▶ [PROBLEM DETAILS]:
From the line that contains "Image resolution: width=1568" to the end of the entries, write out every line exactly, including both ends, and nothing more.

Data excerpts
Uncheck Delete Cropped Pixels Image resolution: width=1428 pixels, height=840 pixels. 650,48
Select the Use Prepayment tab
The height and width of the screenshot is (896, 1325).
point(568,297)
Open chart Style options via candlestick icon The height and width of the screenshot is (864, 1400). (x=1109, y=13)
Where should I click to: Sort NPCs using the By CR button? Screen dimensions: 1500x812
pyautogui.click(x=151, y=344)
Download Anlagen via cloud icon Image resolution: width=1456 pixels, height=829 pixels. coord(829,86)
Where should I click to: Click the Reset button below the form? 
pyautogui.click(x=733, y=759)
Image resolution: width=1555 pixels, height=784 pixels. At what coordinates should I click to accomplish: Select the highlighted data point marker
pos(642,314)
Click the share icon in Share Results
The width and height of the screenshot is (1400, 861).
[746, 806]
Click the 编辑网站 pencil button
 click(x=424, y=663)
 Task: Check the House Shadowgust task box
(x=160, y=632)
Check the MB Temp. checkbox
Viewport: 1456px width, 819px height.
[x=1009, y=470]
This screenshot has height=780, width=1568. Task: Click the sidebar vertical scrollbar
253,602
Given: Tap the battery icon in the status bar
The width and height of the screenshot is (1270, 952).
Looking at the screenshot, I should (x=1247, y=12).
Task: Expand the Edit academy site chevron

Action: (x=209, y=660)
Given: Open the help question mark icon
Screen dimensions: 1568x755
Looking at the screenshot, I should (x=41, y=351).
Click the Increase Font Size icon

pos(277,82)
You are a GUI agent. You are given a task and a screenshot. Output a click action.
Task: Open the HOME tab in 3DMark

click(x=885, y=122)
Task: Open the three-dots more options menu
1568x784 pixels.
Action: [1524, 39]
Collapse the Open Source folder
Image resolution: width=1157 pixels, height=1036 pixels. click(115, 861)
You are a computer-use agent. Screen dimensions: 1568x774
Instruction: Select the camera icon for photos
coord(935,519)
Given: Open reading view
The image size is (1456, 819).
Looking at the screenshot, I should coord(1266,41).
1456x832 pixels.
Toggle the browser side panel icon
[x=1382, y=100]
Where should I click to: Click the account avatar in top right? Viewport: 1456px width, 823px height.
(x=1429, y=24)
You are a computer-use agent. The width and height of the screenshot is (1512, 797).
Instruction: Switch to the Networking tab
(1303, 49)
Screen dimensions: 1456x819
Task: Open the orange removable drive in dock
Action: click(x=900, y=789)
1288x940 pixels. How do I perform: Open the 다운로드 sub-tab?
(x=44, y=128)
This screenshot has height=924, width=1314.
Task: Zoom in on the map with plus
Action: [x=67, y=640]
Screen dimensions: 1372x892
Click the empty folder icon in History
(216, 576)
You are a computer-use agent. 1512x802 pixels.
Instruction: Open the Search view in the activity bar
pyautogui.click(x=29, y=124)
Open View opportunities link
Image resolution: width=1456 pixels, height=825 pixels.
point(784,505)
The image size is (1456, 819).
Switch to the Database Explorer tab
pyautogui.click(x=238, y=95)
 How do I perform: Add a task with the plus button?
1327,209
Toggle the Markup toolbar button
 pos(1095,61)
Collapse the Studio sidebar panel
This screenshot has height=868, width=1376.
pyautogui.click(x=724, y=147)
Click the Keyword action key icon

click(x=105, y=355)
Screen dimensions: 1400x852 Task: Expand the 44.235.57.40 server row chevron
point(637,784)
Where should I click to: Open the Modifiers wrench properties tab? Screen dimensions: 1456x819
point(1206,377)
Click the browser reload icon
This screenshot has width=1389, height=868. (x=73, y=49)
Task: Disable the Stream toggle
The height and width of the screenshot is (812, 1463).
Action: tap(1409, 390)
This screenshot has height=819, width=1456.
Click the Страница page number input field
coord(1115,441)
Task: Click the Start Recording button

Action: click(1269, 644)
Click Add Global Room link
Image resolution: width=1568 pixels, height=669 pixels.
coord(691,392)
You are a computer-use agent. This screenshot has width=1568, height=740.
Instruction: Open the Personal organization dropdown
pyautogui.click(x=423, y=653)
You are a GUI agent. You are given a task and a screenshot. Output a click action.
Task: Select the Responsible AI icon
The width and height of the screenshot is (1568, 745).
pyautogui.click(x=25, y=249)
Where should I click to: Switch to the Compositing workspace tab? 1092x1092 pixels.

▶ [FINISHED EXERCISE]:
Image resolution: width=1568 pixels, height=669 pixels.
coord(691,392)
You are a computer-use agent. This screenshot has width=1568, height=740.
Instruction: Open the Personal organization dropdown
pyautogui.click(x=423, y=653)
You are a GUI agent. You are given a task and a screenshot. Output a click action.
Task: Select the Responsible AI icon
The width and height of the screenshot is (1568, 745).
pyautogui.click(x=25, y=249)
Where should I click to: Switch to the Compositing workspace tab? 1092x1092 pixels.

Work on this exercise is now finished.